What you're describing sounds like an example of the aphorism, "You can write FORTRAN in any language."

A massive class full of static methods is often (not always) a sign that somebody just didn't "get" OOP, was stuck in a procedural-programming mindset and was trying to twist the language to do what he wanted.

As a rule of thumb: If any method, static or instance, takes more than about 5 parameters, it's often a sign that the method is trying to do too many things at once, and is a good candidate for refactoring into one or more classes.

Also, if the static methods are not really related, then they should at least be split up into classes that implement related functionality.

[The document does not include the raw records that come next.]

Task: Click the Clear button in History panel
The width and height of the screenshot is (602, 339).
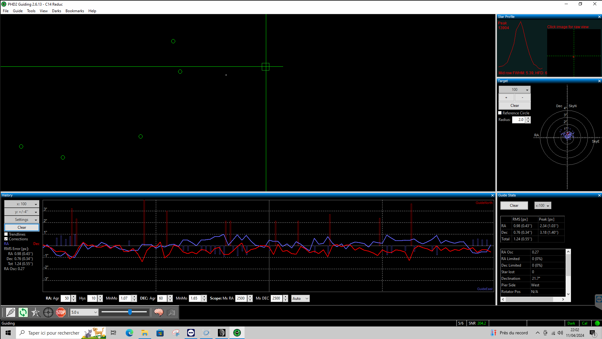Action: tap(22, 227)
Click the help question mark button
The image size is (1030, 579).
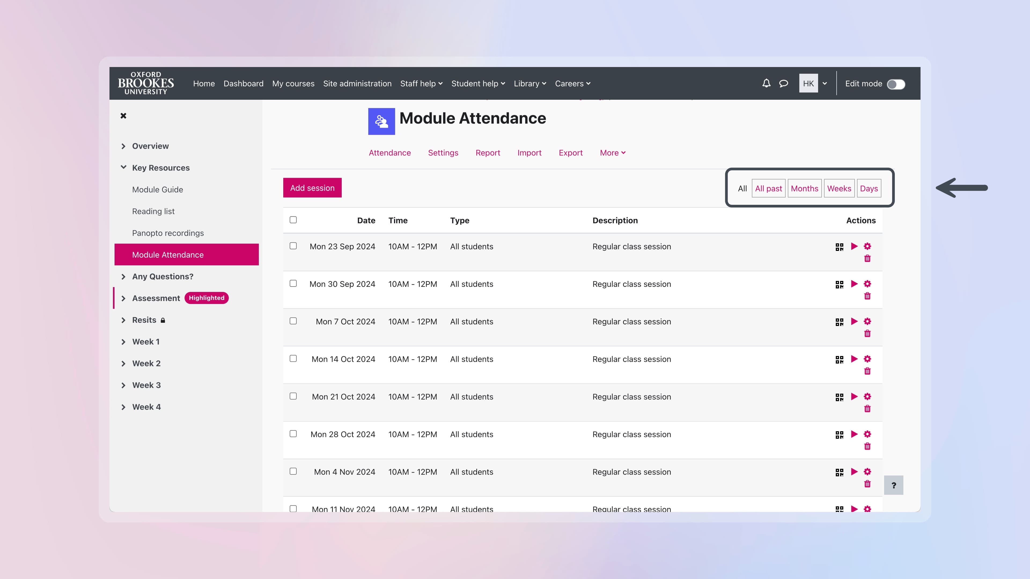894,485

I'm actually wondering why you'd have a "send e-mail" method at all, given that the System.Net.Mail namespace handles just about every case, and is configurable via the app.config/web.config file, so you don't need to pass it a server name or port. Is this perchance a "notification" method - something that individual pages are supposed to call out to in order to send one of several "standard" messages based on templates with various values filled in, and certain headers/footers automatically added? If so, there are a number of designs for this type of interaction that are much easier to work with than what you seem to have inherited. (i.e. MailDefinition)

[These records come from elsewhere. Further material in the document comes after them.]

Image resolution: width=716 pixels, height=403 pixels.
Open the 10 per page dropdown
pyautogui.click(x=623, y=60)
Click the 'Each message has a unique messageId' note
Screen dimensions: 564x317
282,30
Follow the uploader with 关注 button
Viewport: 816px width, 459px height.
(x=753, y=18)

Update: Now having seen your comment that this is being used for exception handling, I think that the most appropriate solution is an actual exception handler. There are a ton of resources on this. For ASP.NET WebForms, I actually took the one Jeff Atwood wrote years ago, ported it to C# and made a few changes (like ignoring 404 errors). There are a number of good links in this previous question.

My preference these days is just to treat exception handling (and subsequent e-mailing of exception reports) as a subset of logging. log4net has an SmtpAppender that's quite capable, and you can configure it to only be used for "fatal" errors (i.e. unhandled exceptions - in your handler, you just make a LogFatal call).

The important thing, which you'll no doubt pick up from the SO link above and any referenced links, is that there are actually two anti-patterns here - the "miscellaneous" static class, and catching exceptions that you don't know how to handle. This is a poor practice in .NET - in most cases you should only catch application-specific exceptions that you can recover from, and let all other exceptions bubble up, installing a global exception handler if necessary.

Aaronaught
You pretty much described what it is for - it is used as a way to notify the development team of any crashes. Basically, the method is called within any catch blocks (so, it's called relatively frequently). Past developers wanted to quickly be able to e-mail with only one line of code - hence the static method.
JasCav
A: 

See The Little Manual of API Design, which describes the benefits of classes having minimal constructors and lots of getters/setters over the alternative of using constructor/methods having many parameters.

Since most of the parameters of the methods you mention are not used, a better approach is to use simple constructors that assume reasonable default settings for the internal variables. Having setter methods allows you to then set the few parameters (and only those parameters) that require non-default values.